I've been trying to see how to implement an automatically maintained black
list (not to be confused with an RBL...)
Basically the concept is that should I decide that any given email is
guaranteed spam, then I would want to feed some information about that email
into a black-list. This would include things like the IP address it came
from, and possibly things like the sender address/subject.
Any entry on the black-list would auto expire after a set timeout (this
could be quite short, perhaps just 20 minutes)
Should another email come in that matches anything on the current black
list, then it is blocked and the details (IP etc, as above) added to the top
of the list (the details are added as a new record as maybe some part has
changed - this allows the list to adapt to variations in the spam attempt)

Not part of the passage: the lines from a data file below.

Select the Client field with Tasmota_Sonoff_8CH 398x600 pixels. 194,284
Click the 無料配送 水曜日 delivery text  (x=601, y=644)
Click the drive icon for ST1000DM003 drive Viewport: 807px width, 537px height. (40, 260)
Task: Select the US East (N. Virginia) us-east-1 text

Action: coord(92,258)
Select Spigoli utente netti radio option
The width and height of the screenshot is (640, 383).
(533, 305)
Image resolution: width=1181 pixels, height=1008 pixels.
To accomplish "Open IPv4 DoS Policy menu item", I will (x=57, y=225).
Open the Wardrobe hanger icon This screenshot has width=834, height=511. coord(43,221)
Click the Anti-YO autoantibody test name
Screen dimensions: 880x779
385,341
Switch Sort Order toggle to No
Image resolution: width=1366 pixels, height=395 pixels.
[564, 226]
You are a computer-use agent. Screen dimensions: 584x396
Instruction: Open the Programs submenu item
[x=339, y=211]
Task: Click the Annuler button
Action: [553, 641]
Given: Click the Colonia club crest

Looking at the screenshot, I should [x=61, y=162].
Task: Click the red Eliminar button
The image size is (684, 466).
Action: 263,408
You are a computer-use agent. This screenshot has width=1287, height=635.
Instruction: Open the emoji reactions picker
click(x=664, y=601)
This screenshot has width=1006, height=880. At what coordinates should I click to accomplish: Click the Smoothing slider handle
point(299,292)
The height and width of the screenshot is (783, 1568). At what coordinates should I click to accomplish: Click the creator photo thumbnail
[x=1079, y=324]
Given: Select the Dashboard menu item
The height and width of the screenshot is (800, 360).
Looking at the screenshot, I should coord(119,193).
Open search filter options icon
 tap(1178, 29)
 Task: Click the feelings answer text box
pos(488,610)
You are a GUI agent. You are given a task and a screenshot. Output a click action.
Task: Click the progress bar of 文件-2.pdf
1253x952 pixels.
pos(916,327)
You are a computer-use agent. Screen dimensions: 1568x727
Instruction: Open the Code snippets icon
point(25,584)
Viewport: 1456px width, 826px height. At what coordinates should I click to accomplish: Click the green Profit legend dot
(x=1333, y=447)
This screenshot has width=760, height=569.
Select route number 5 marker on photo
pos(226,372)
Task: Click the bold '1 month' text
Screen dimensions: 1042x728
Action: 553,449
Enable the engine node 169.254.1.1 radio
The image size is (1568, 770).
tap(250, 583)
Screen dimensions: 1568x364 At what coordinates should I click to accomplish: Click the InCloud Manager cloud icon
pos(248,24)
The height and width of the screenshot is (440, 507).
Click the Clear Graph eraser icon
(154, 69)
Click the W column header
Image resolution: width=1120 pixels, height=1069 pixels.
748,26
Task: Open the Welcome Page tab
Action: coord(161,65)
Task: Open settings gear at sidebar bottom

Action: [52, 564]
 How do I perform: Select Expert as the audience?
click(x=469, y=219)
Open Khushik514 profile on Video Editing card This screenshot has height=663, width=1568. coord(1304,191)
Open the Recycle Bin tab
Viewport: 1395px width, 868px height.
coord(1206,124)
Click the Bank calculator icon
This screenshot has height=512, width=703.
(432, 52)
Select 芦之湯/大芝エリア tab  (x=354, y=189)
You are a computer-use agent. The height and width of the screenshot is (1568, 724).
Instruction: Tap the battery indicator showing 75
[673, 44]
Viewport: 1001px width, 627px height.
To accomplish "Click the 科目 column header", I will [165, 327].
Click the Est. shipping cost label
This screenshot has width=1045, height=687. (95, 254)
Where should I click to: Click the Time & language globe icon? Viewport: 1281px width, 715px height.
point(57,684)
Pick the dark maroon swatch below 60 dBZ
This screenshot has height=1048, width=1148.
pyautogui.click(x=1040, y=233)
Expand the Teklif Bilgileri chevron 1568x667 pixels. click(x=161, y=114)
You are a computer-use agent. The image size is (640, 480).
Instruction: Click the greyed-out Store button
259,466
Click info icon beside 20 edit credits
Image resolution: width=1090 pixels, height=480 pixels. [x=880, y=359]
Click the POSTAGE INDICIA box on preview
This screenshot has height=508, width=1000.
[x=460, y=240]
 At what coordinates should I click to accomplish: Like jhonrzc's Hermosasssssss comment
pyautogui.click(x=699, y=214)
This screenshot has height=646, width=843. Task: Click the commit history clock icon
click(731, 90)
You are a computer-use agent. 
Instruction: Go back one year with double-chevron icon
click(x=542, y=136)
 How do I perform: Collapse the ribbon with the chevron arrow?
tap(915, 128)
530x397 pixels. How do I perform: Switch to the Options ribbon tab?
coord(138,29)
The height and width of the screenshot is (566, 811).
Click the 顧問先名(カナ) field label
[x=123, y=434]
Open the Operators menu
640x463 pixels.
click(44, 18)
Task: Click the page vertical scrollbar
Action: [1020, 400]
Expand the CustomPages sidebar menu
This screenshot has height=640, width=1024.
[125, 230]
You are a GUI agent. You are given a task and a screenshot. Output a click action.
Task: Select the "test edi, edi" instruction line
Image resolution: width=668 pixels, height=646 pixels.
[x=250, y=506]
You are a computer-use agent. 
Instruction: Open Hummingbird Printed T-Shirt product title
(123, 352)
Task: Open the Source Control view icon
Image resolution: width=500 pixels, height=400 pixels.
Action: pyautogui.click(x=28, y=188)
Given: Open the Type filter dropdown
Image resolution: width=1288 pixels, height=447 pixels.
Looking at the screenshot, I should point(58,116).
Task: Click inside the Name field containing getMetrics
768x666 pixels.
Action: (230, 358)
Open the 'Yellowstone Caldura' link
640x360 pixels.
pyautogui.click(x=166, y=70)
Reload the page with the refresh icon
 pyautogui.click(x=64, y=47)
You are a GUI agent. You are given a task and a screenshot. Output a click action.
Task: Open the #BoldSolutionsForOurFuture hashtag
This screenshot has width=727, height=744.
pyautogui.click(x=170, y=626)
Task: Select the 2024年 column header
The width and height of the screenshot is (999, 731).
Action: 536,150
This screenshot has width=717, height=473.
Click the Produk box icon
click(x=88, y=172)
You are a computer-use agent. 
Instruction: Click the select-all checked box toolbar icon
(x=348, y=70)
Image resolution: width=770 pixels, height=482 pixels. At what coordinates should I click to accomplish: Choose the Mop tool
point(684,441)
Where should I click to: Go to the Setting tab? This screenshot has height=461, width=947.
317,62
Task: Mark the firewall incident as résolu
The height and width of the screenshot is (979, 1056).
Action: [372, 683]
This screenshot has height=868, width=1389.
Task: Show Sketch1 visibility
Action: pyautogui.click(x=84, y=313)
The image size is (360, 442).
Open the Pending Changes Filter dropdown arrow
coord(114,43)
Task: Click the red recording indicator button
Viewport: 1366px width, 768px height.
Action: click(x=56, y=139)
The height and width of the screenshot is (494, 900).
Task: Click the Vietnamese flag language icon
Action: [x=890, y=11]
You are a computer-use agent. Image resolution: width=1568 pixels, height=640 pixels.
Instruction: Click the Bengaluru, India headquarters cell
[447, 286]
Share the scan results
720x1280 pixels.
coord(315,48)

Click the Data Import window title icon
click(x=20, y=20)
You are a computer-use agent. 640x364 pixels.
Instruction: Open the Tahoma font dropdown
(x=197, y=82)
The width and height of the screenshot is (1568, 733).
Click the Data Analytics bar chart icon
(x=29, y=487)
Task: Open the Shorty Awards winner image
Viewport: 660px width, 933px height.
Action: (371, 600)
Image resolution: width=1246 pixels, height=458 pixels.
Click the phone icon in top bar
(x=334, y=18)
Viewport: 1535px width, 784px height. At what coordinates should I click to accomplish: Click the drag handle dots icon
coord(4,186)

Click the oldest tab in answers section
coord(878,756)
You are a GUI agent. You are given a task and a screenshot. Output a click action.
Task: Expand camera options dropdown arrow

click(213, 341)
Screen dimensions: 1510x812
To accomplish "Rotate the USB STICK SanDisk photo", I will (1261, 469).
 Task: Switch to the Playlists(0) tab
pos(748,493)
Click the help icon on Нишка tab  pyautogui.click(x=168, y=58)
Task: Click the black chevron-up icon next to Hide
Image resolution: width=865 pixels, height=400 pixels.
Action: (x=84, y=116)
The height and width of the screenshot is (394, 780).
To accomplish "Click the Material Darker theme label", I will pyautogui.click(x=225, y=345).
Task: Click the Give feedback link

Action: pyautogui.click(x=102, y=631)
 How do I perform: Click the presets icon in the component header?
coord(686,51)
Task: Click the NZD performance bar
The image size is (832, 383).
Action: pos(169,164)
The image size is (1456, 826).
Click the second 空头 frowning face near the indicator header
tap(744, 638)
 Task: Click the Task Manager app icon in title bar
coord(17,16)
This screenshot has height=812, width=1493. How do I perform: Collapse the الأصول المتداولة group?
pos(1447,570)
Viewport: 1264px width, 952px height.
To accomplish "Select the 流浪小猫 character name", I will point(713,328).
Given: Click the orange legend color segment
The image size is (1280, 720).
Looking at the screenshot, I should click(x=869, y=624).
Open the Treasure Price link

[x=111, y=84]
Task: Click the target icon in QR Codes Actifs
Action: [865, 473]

The seed to initially get on this list would only be for things that are
100% guaranteed to be spam - for example we get a lot of emails in targeting
an specific local-part that does not, and never has, existed. An email to an
general unknown user what not cause the 'blacklist add' reaction, but an
email to this specific user would.
Hopefully by having the blacklist adapt to the variations in the spam
connections (often these are minor such as a change in the subject or the
target) this will help filter out a lot of rubbish before it hits more
'expensive' options such as SpamAssasin.
Does anyone have any suggestions as to how to go about this? There may be a
solution out there that already does this, I just can't seem to find one...
If this could be done without needing a DB (MySQL etc) backend then even
better - perhaps just appending entries to a text file with a timestamp on
each line and having a cron job removing old entries, or via a dbm file
which could also be maintained by a cron job.
Regards,
Keith.